From the first line to the last, transcribe the data exactly and skip the pictures.

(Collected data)
=== Begin Enclosure ===

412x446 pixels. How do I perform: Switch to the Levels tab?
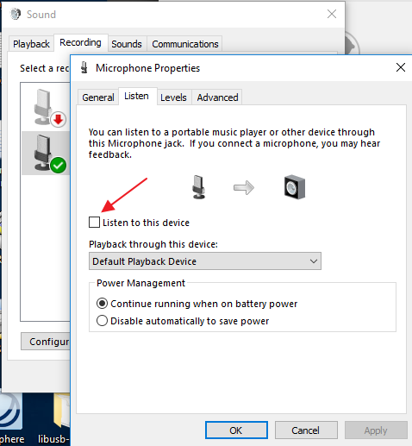(x=173, y=97)
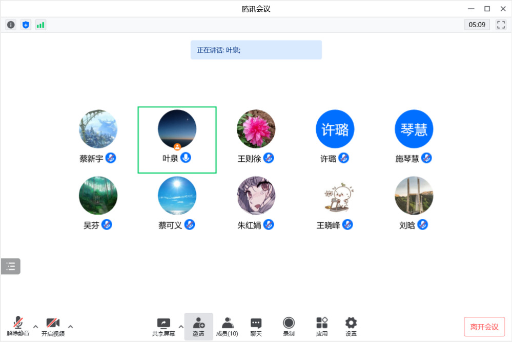Toggle the left side list panel button
This screenshot has width=512, height=342.
pyautogui.click(x=11, y=266)
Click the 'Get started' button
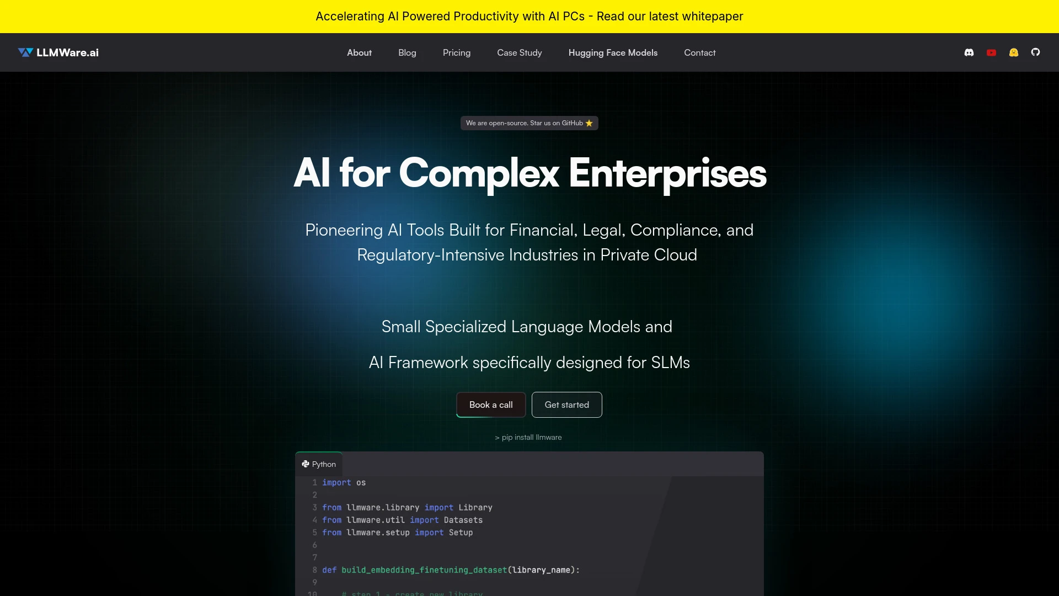 pyautogui.click(x=566, y=405)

=== End Enclosure ===

## Your solution
412x446 pixels. How do I perform: Switch to the Levels tab?
(x=173, y=97)
Toggle the left side list panel button
This screenshot has width=512, height=342.
pyautogui.click(x=11, y=266)
Click the 'Get started' button
 pyautogui.click(x=566, y=405)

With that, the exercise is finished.